2 fois Les femmes sont environ 2 fois plus susceptibles que les hommes de souffrir de dépression.
plus de 100 ans L'idée d'un lien entre l'œstradiol et la dépression chez les femmes a été proposée il y a plus de 100 ans.
3 à 4 % des femmes connaissent une baisse des taux d'œstradiol qui n'est pas due à la ménopause, à l'allaitement ou à la grossesse.

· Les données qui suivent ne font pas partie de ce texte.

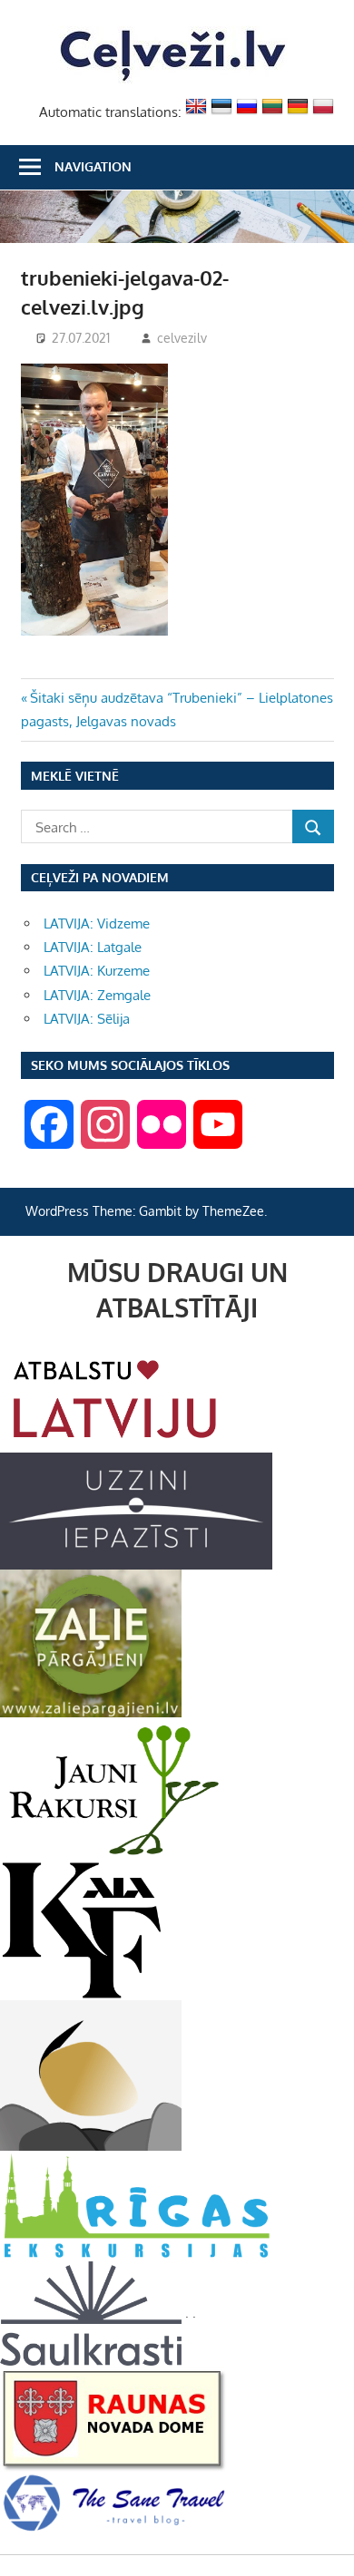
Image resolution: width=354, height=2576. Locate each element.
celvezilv (182, 337)
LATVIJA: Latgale (93, 947)
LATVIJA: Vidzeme (97, 923)
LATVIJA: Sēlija (87, 1018)
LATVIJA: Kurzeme (97, 970)
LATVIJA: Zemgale (97, 995)
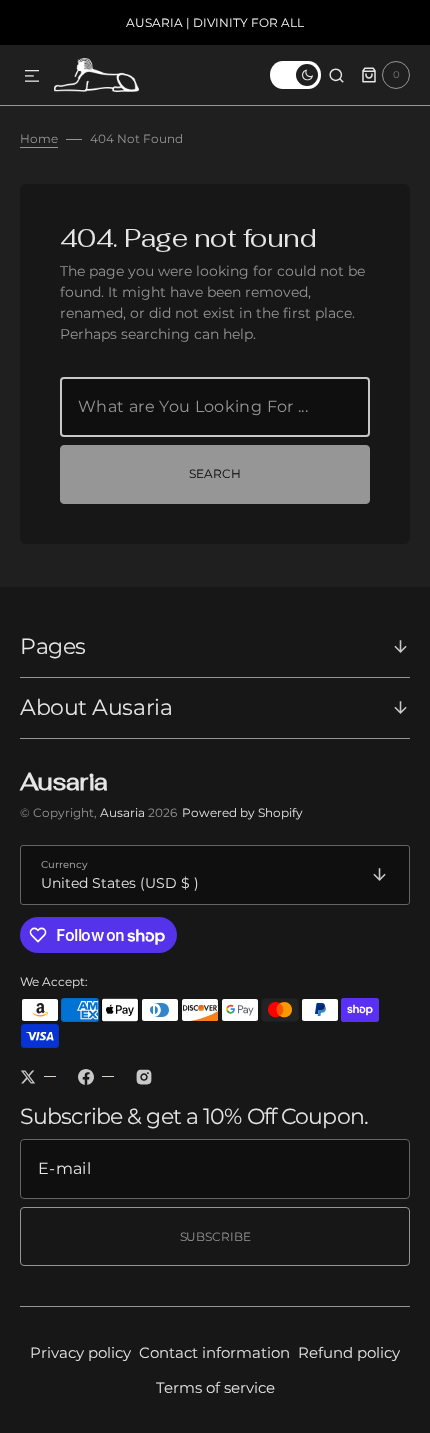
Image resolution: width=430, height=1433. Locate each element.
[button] (32, 77)
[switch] (295, 75)
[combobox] (215, 407)
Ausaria (124, 812)
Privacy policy (80, 1352)
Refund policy (349, 1352)
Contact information (214, 1352)
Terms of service (215, 1387)
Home (39, 138)
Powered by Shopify (242, 812)
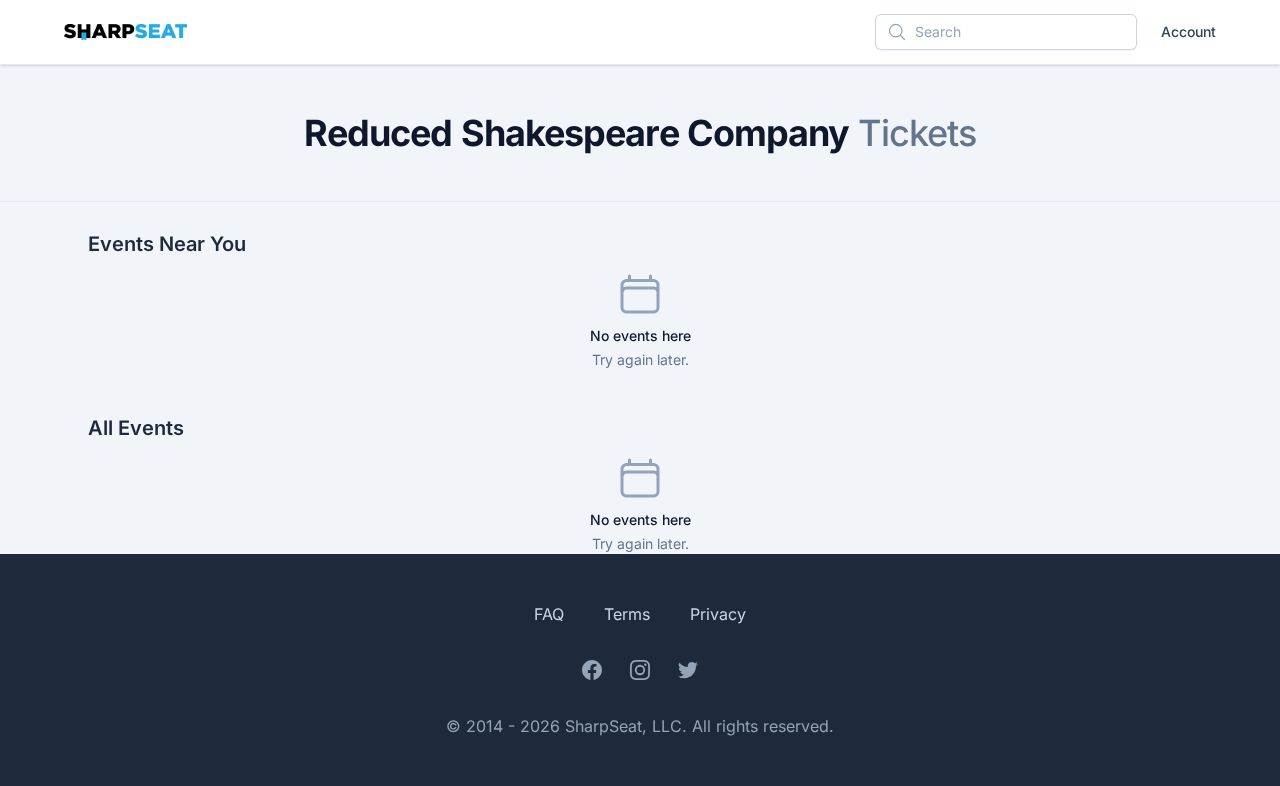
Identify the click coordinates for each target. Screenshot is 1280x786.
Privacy (718, 614)
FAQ (549, 614)
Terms (627, 614)
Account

Klebsiella aerogenes en ligne de mire
La responsable de cette dégradation serait la bactérie Klebsiella aerogenes. Une expérience de gavage le confirme : des souris consommant K. aerogenes affichent des taux d’œstradiol réduit et des syndromes dépressifs ; l’administration d’un antibiotique à laquelle la bactérie est sensible suffit à supprimer les symptômes. Tout laisse donc à penser que K. aerogenes dégraderait l’œstradiol. D’ailleurs, la bactérie peut exprimer le gène codant pour l’enzyme responsable de cette dégradation. Et, chez les femmes dépressives, cette bactérie et cette enzyme s’avèrent plus abondantes. Mais K. aerogenes pourrait ne pas être la seule bactérie intestinale capable de produire cette enzyme. D’autres bactéries, comme Bacteroides thetaiotaomicron et Clostridia, pourraient aussi être impliquées.
Cibler les bactéries
Ces premiers résultats pourraient ouvrir de nouvelles voies de traitement pour réduire la dépression chez les femmes : l'œstrogénothérapie substitutive. Selon les auteurs, les bactéries dégradant l'œstradiol dans l'intestin, voire les enzymes exprimées par ces bactéries, pourraient donc constituer de bien meilleures cibles.